> [GIVEN PASSAGE]:
---+---

But a state cannot survive long without an ideology. Even less so a
state whose territory - all of it, till the very last centimeter! - is
claimed by its neighbors. The State of Israel has persistently ignored
and neglected unpleasant facts for its entire history - and has grown within
itself an enormous group of "equal citizens", the size of which is one
fifth of the entire population. Today these "equal citizens" openly claim
their rights for the entire Land of Israel and identify with our "peace
partners" who crave for the distinctly and clearly expressed goal: to create
an Arab state of Falystin on all the territory of the present State of
Israel.
The ideological scissors that socialist Zionists originally created,
now force their ideological heirs not only to shred the land of Israel
in an attempt to soften our neighbors, but to publicly and loudly repent
of the "crime of Zionism", that encroached upon the Arab territory, which
the Jews, allegedly, "have no connection with".
Indeed, if the Covenant of the Almighty with the Jewish people and His
commandment to conquer and settle this Land are being brushed off as ridiculous
prejudices of illiterate people, what other justification for their own
presence on this land can be found by those who only nominally can be called
Jews. Their one and only self-justification is that by having created here,
in the previously destitute region, a modern and advance state, they have
brought happiness and prosperity to the "lawful owners", i.e. to our Arab
brethren. Our post-Zionists studiously ignore the fact that the Arab brethren
feel no gratitude towards us at all and can hardly wait to clear this land
of any Jewish presence. The socialists have historically developed bad
terms with those facts that don't fit their conception. Hence today they
are forced to admit that Israel is not a Jewish state but rather a state
of its citizens. In the essence, this means the destruction of the Jewish
State not in the future, but already today.
Thus, the Zionist state founded on foreign ideals has arrived to
its logical end - self-destruction.
However the founding fathers did not take one more factor into account
- the vitality of the Jewish people, which is based on Jews' faithfulness
to God and His Tora. Even if in every given historical period not all the
Jews remained faithful, there has always remained a critical mass that
ensured the continuity of this eternal bond: the Almighty - the Jewish
people - the Land of Israel.
In every generation there have been those who abandoned their fathers'
faith and those who at the same time returned to it. Finally this historical
chain has reached our days, and it turned out - unexpectedly and quite
of a sudden - that the task of its continuation has been incumbent upon
us, those who are living in Israel today. It is we and our stand vis-a-vis
this Land and the state that has been created on it that the future existence
of the Jewish people depends upon.
We must clearly realize that the dilemma we are facing is quite simple:
the only possibility of the Jewish continuity exists here - in the Jewish
State on our own Land. Not in a state for the Jews, but in the Jewish State,
which has the right to exist on the Land that God promised to His people
only in so far as the Jews recognize His authority and His will. All we
must do is "choose life".
Here, to the best of my understanding, lies the difference between the
Zionists and the champions of the Jewish State.

---+---

> [INFORMATION SUPPLIED]:
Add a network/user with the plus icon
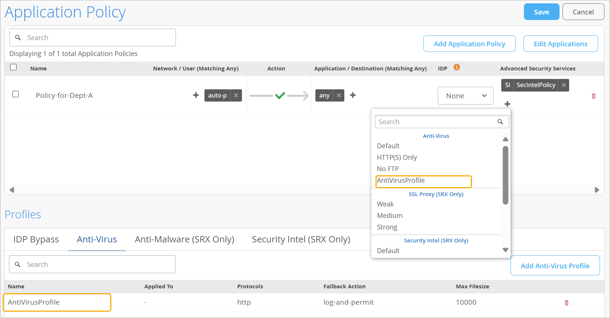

---+---

> [THE REQUEST]:
Output the part of the essay on Zionism starting at "However the founding" and ending at "Land of Israel.", copied word for word. The listing has no connection to the essay on Zionism.

> [RESPONSE FOR THIS EXERCISE]:
However the founding fathers did not take one more factor into account
- the vitality of the Jewish people, which is based on Jews' faithfulness
to God and His Tora. Even if in every given historical period not all the
Jews remained faithful, there has always remained a critical mass that
ensured the continuity of this eternal bond: the Almighty - the Jewish
people - the Land of Israel.